### Source passage
☆ ☆ ☆ ☆

THE MYTH OF POPULAR CULTURE: FROM DANTE TO DYLAN
(
Blackwell Manifestos, 2010)

THE LITERARY FREUD (Routledge, 2007)

THE COWBOY AND THE DANDY: CROSSING OVER FROM ROMANTICISM TO ROCK AND ROLL (Oxford University Press, 1998)

FREUD: A COLLECTION OF CRITICAL ESSAYS (Prentice-Hall, 1981)




4/22/10

Tom Scott Reinvents Rock Saxophone

by Perry Meisel

I can still see my Fender-dented friends rolling with laughter when I spinned my saxophone discs back in the late '60s. You remember, of course, how ignoble horns had become during psychedelia (unless you confined your digging strictly to jazz, and to Coltrane at that), and how derisive the reactions to BS&T and Chicago when they appeared on a musical horizon overshadowed by thunderous guitar. The virtual disappearance of rock saxophone during those years was ironic. Ten years before, after all, Curtis-style solos kingpinned most rocking platters. But by 1968 you couldn't trade a Selmer tenor for a pair of Cream tickets.
Enter Los Angeles tenorman and arranger Tom Scott. Scott has risen to prominence through tours with George Harrison and Joni Mitchell, though his rise to status as a musician has been less automatic. Whether it's a standard rock petulance about saxophone, or a high-minded condescension toward so-called derivative players, Scott's almost singlehanded conception of a violently outspoken idiom of rock saxophone, perfectly suited to the demands of an electric environment, has received almost no critical notice.

☆ ☆ ☆ ☆

(Collection entries)
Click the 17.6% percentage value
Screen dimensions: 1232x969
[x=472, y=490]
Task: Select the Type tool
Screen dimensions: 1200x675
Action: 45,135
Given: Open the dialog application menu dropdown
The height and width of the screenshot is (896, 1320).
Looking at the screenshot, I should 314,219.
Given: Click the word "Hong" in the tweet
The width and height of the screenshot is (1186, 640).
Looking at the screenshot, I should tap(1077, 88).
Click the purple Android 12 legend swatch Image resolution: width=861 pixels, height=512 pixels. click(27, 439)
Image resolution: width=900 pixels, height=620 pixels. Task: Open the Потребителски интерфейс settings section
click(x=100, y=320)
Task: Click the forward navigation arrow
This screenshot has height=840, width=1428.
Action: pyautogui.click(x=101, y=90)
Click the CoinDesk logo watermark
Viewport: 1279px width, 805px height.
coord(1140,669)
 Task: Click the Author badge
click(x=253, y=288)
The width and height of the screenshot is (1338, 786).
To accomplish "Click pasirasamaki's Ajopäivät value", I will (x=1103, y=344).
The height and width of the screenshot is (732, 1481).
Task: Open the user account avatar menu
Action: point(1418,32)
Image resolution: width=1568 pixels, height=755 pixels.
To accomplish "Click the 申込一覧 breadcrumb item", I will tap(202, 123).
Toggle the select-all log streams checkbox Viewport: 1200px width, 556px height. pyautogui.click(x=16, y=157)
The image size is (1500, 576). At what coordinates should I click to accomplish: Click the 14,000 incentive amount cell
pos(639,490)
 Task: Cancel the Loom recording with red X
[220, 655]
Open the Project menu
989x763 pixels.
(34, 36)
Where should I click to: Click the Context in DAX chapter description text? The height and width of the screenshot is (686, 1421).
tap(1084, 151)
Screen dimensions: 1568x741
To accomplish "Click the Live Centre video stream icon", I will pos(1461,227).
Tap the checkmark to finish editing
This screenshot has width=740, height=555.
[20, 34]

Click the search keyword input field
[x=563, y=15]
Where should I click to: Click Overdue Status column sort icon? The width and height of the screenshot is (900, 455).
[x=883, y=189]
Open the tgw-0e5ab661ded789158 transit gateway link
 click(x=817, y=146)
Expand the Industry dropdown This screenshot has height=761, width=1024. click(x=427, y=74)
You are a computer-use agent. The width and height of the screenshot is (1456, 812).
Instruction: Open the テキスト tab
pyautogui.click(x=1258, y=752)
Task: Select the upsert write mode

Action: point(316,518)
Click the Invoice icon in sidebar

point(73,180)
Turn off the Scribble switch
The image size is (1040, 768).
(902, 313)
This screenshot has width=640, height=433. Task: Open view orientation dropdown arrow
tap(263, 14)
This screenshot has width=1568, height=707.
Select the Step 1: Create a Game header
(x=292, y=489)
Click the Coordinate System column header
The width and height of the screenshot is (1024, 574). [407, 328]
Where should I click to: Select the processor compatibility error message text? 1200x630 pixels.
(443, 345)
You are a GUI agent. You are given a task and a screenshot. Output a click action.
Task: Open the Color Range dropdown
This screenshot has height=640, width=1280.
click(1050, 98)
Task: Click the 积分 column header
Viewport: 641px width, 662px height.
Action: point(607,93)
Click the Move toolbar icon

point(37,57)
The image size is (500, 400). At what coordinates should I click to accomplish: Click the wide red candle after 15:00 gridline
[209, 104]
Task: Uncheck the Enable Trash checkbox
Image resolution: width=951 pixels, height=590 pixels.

☆ ☆ ☆ ☆

### List of tasks
1. Update the stretch of the article on Tom Scott from "I can still" through "of Cream tickets.", putting "Conn alto" in place of "Selmer tenor".
2. Transcribe the stretch of the records from their start through the line that contains "coord(1140,669)", reproducing each line exactly.

### Full solutions
1.
I can still see my Fender-dented friends rolling with laughter when I spinned my saxophone discs back in the late '60s. You remember, of course, how ignoble horns had become during psychedelia (unless you confined your digging strictly to jazz, and to Coltrane at that), and how derisive the reactions to BS&T and Chicago when they appeared on a musical horizon overshadowed by thunderous guitar. The virtual disappearance of rock saxophone during those years was ironic. Ten years before, after all, Curtis-style solos kingpinned most rocking platters. But by 1968 you couldn't trade a Conn alto for a pair of Cream tickets.

2.
Click the 17.6% percentage value
Screen dimensions: 1232x969
[x=472, y=490]
Task: Select the Type tool
Screen dimensions: 1200x675
Action: 45,135
Given: Open the dialog application menu dropdown
The height and width of the screenshot is (896, 1320).
Looking at the screenshot, I should 314,219.
Given: Click the word "Hong" in the tweet
The width and height of the screenshot is (1186, 640).
Looking at the screenshot, I should tap(1077, 88).
Click the purple Android 12 legend swatch Image resolution: width=861 pixels, height=512 pixels. click(27, 439)
Image resolution: width=900 pixels, height=620 pixels. Task: Open the Потребителски интерфейс settings section
click(x=100, y=320)
Task: Click the forward navigation arrow
This screenshot has height=840, width=1428.
Action: pyautogui.click(x=101, y=90)
Click the CoinDesk logo watermark
Viewport: 1279px width, 805px height.
coord(1140,669)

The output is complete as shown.